Devices and apps can fill the virtual gap
For patients with chronic diseases, it would help to have Bluetooth-enabled devices specific to the condition – examples include scales to measure drastic daily fluctuations in weight that could be critical for a congestive heart failure patient. Bluetooth-enabled glucose monitors exist for patients that can send readings to a website for their doctors. Other apps exist that will alert designated caregivers if blood sugar falls too low or becomes very high.
I use a Kardiamobile® device to grab an “EKG on the go.” This little device comes in a single- or six-lead model and is great for patients with a history of arrhythmia, PVCs, and atrial fibrillation – to name a few. If I notice that something is off, I can easily dial up a visit to discuss.
A smartwatch is an incredible way to gather data for a provider to consider during a telehealth visit. It is excellent for heart rate, respiration, and sleep measurements, depending on what’s important for the patient and physician.
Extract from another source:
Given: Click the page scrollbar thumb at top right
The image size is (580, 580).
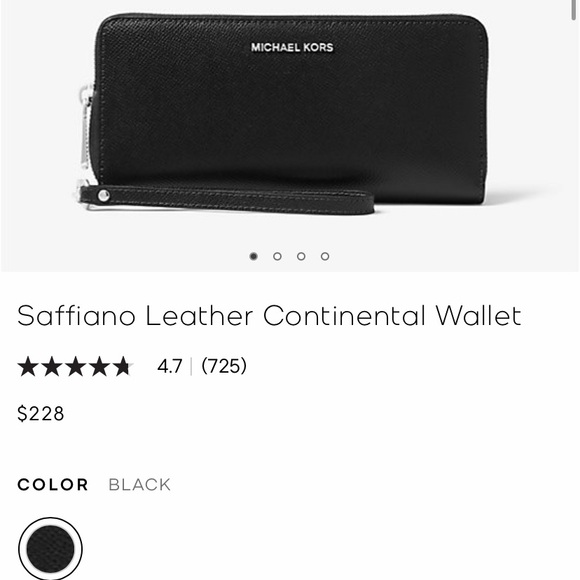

Telehealth visits can be with a patient’s primary care physician or specialist as part of maintenance care. Apps like Dr. on Demand® can be leveraged during travel or off-hours for non-emergent situations that still require immediate attention. Telehealth is not a substitute for the ER or an ambulance in a true emergency.
Connecting therapists and patients virtually
Teletherapy for mental health picked up quite a bit during the pandemic. Multiple platforms exist, like BetterHelp®, where a patient can find a therapist quickly. Finding the right person to help is key. The therapists’ profiles are available to new patients so that they can find a caregiver that matches their belief system or area of need. For example, some therapists are religion-based, while others specialize in conditions such as OCD or PTSD. With these platforms, there is the flexibility to change therapists if needs are not met or the personal chemistry is off. To assist in this process, patients are encouraged to keep either a physical or electronic journal so that the therapist can relate better to the whole patient. Access to mental health services has dramatically increased using virtual visits, as discussed in a previous installment of this blog.
Don’t miss the opportunity to utilize these digital tools
Telehealth screening of bothersome symptoms can promote earlier detection of serious issues. While telehealth visits have some drawbacks, they can also provide efficient access to care. Though our current access to telehealth options is currently temporary, patients and physicians should do their best to optimize care and utilize our digital tools to their fullest extent.